Now, neither of these games have their origins in the country where they were organized into professional leagues. Soccer has its origins in Japan and China (we know there was a soccer game played in 611 A.D.), and a version of it was played as far back as the Roman times. Baseball has its origins in France and England, as far as historians can tell. But England perfected soccer and America perfected baseball and the rest is millions of dollars worth of history.
So why did soccer proliferate across the globe and baseball get stuck in one hemisphere?
Well, first, there’s the issue of equipment. Sort of. In soccer, you only need to have something to kick around and some twigs or cans or something to mark goals. In baseball, you need a ball and a bat and some gloves, which can be an impediment in poor countries.
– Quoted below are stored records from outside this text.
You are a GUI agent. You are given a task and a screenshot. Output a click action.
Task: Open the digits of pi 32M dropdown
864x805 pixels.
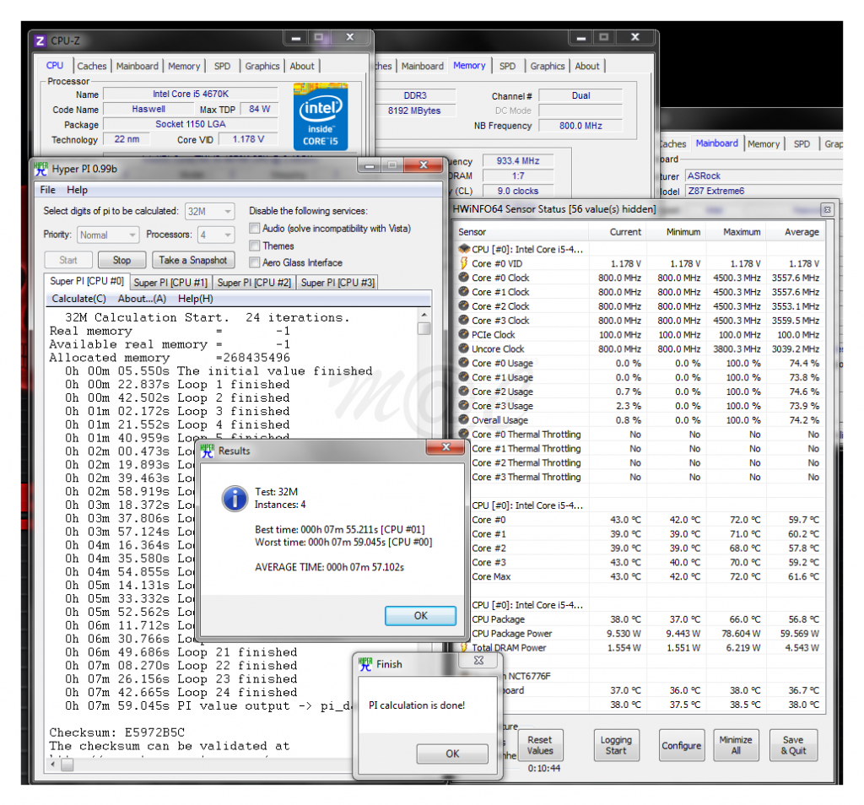click(x=210, y=211)
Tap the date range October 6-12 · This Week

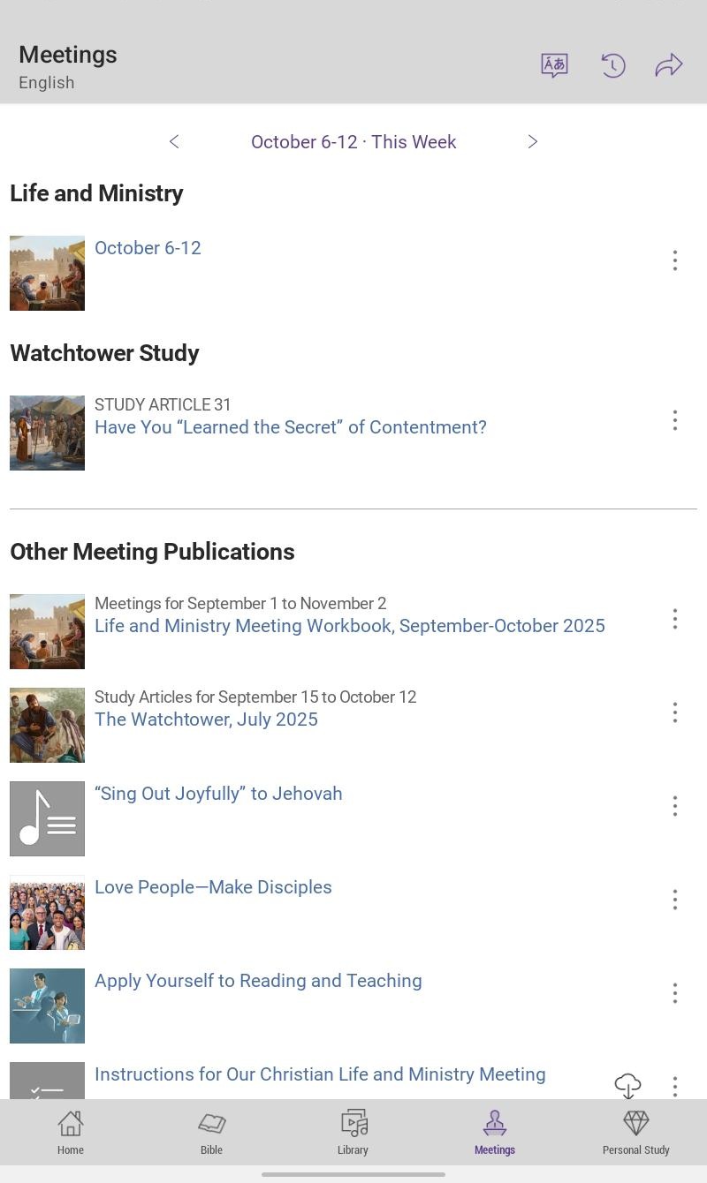(x=354, y=142)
Except baseball is the most popular sport in Dominican Republican, one of the poorest of the world’s countries. Kids fashion gloves and balls and bats out of all kinds of things, like milk cartons, for example. It’s not all that different than what kids did in America before parental credit cards. Stickball was popular in the cities. All you needed was a stick and something round (like a wad of aluminum foil), and some jackets or shirts or books or something for bases. Nah, equipment isn’t really the reason.
Look at who the fanbases are. You know what’s amazing about baseball? Some rich guy like Bob Castellini and some homeless guy can root for the same team. But if you look across the globe at soccer fanbases, the same does not hold true. Take, for instance, Buenos Aires, where there are eight different teams representing distinct neighborhoods. You know where someone is from by the team they support. I guess the only thing comparable in baseball is the Cubs-White Sox dichotomy. To some extent, Sox fans are working class and Chub$ fans are yuppie hipsters with money to burn. (Never waste a chance to take a shot at Chub$ fans!) The haves and the have nots. Black and blue.
Oh, and there’s the whole colonialism thing. The Americans were busy killing the natives during expansion in the nineteenth century (and killing each other, too) while the British were “taming” their natives with tea time and football. The empire’s expanse was so great that it prompted the “sun never sets” mantra you hear in history classes. Colonialism. Globalization. The haves and the have nots. Day and night, night and day.
Thirty minutes pass, a whistle blows. Fans of one nation celebrate a triumph, while the others feel ripped apart by defeat. Three days prior, the nation which so stubbornly refuses to embrace the sport of the rest of the world fell in love with the game. Oh, it was such a high to have been on the brink of elimination, only to stave it off with a stoppage time goal! For a few brief days, America was part of the world, not standing beside it - that is what I will miss the most. A win, a high, glorious sunshine. A loss, a sting, a vacuous darkness.